Case ID: cal_103/html/0472-01.html
Source: Caselaw Access Project
Author: {"author": "Belcher, C.", "license": "Public Domain", "url": "https://static.case.law/"}
Date Created: 2024-08-24T03:29:51.129683

[No. 19378.
    Department One.
    August 1, 1894.]
    R. W. GRANNIS, Appellant, v. M. H. LORDEN, Respondent.
    Preliminary Injunction—Dissolution—Discretion—Appeal.—A dissolution or continuance of a preliminary injunction is a matter within the discretion of the trial court, and, unless it appears that its discretion has been abused, the action of the court will not be disturbed on appeal.
    Appeal from an order of the Superior Court of Los Angeles County dissolving a preliminary injunction.
    The facts are stated in the opinion.
    
      H. H. Appel, for Appellant.
    
      J. T. Jones, and Robarts & Russell, for Respondent.
   Belcher, C.

This is an action to quiet the plaintiff’s title to a certain forty-acre tract of land in Los Angeles county.

Upon filing the complaint, a preliminary injunction was issued restraining the defendant from interfering with the plaintiff’s possession of the said land. The defendant answered, denying all the equities set up in the complaint, and alleging that the said land was unsurveyed government land, and that he had been in the actual possession of the same, and had cultivated a portion of it, for more than two years prior to the filing of the complaint. He afterwards moved for a dissolution of the injunction, and based the motion upon his verified answer and nine affidavits. At the hearing, the plaintiff filed a counter-affidavit made by himself, and the affidavits of several other parties, who deposed that the reputation for truth and veracity of one of the affiants for the defendant was bad, and that they would not believe him under oath. After due consideration, the court below granted the defendant’s motion, and dissolved the injunction, and from that order the plaintiff appeals.

The dissolution or continuance of a preliminary injunction is a matter largely within the discretion of the trial court, and, unless it appears from the records in the case that the discretion has been abused, the action of the court will not be disturbed on appeal. (Rogers v. Tennant, 45 Cal. 184: Patterson v. Board of Supervisors, 50 Cal. 344; Parrott v. Floyd, 54 Cal. 534; White v.
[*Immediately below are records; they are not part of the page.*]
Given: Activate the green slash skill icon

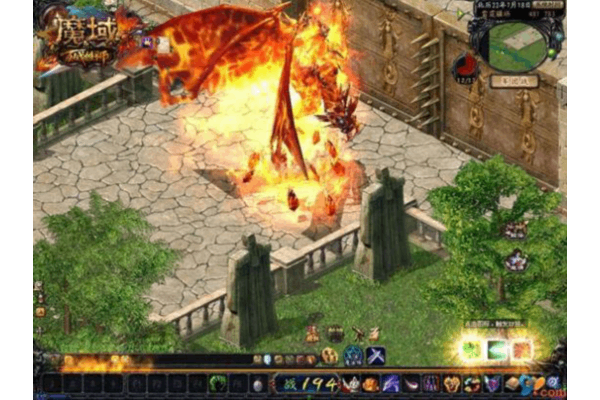Looking at the screenshot, I should point(497,350).
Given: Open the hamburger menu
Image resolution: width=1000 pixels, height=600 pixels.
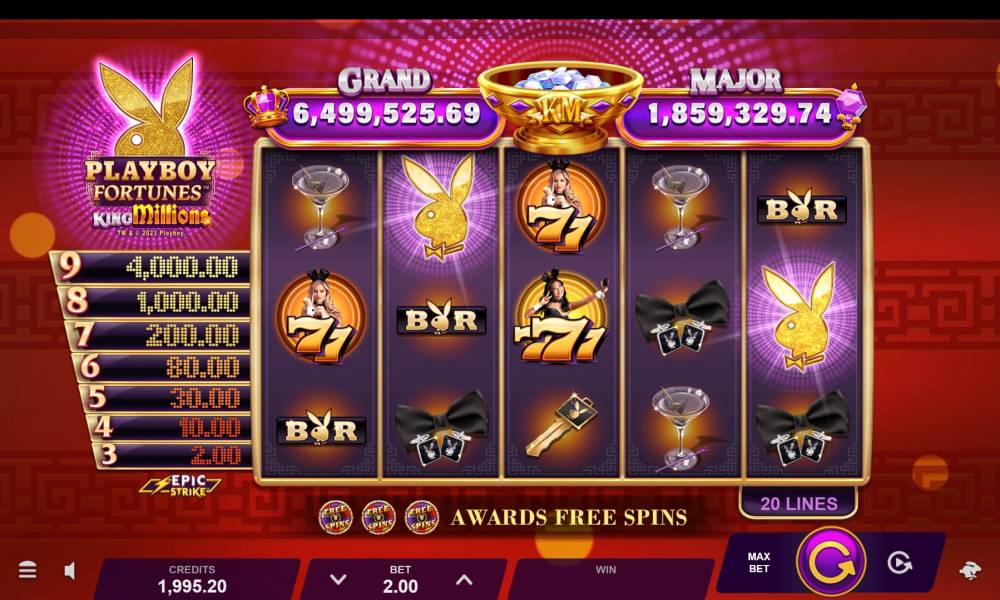Looking at the screenshot, I should pyautogui.click(x=28, y=570).
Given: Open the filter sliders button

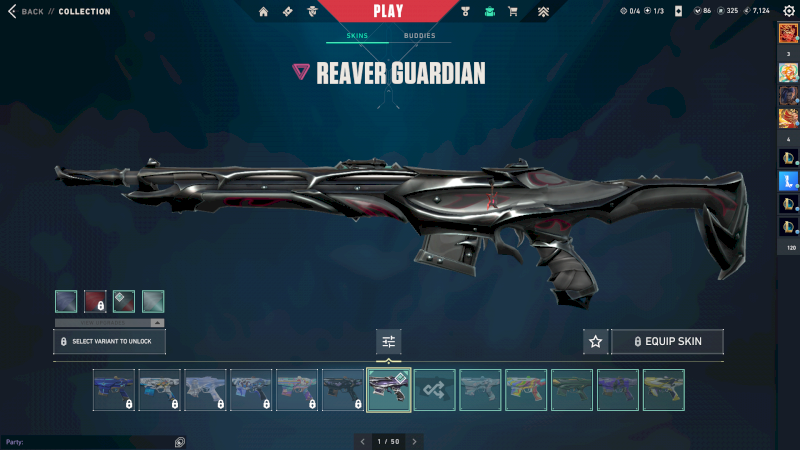Looking at the screenshot, I should tap(389, 342).
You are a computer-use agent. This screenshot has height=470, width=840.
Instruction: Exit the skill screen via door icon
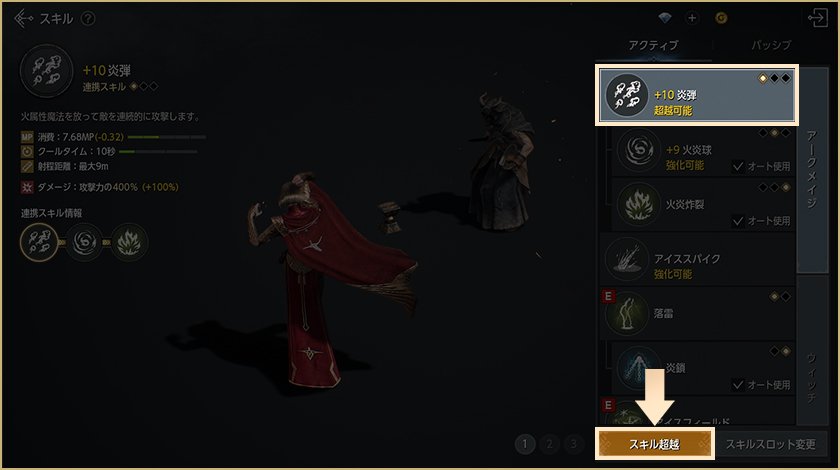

Nunan, 60 Cal. 406.)

After carefully going over the record presented in this ease, we fail to see that the court below in any way abused its discretion in making the order appealed from.

We advise, therefore, that the order be affirmed.

Searls, C., and Temple, C., concurred.

For the reasons given in the foregoing opinion, the order appealed from is affirmed.

Garoutte, J., Harrison, J., Van Fleet, J.